ResourcesKnowledge Base

Working with data

The ability to access and use external data sources within templates is one of Mailkit's most powerful features. From external data sources it is possible to load data into recipient lists as well as into templates and thus create personalized message content. It is in templates where you can make full use of your BI data and where the power of the template language can be fully manifested.

Companies have a surplus of data, so marketers want to use it. Whether it's simple data to help marketers speed up content creation, or customer data to help manage personalization. Mailkit's superpowers are proven whenever it comes to working with data.

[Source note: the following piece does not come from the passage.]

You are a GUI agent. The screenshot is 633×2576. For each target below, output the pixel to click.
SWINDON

Let's start by creating basic integrations using data sources. In this document, we will focus on the use of XML and SQL data sources, because these are the most commonly used types of data sources in most companies. XML feeds can be both simple RSS feeds and complex feeds generated from Google Sheets. SQL resources are usually large datasets — whether they are data from product feeds or any other dataset, where using SQL resources to access the data provides an advantage.

This document will use sample data sources to help you understand the basics of working with data.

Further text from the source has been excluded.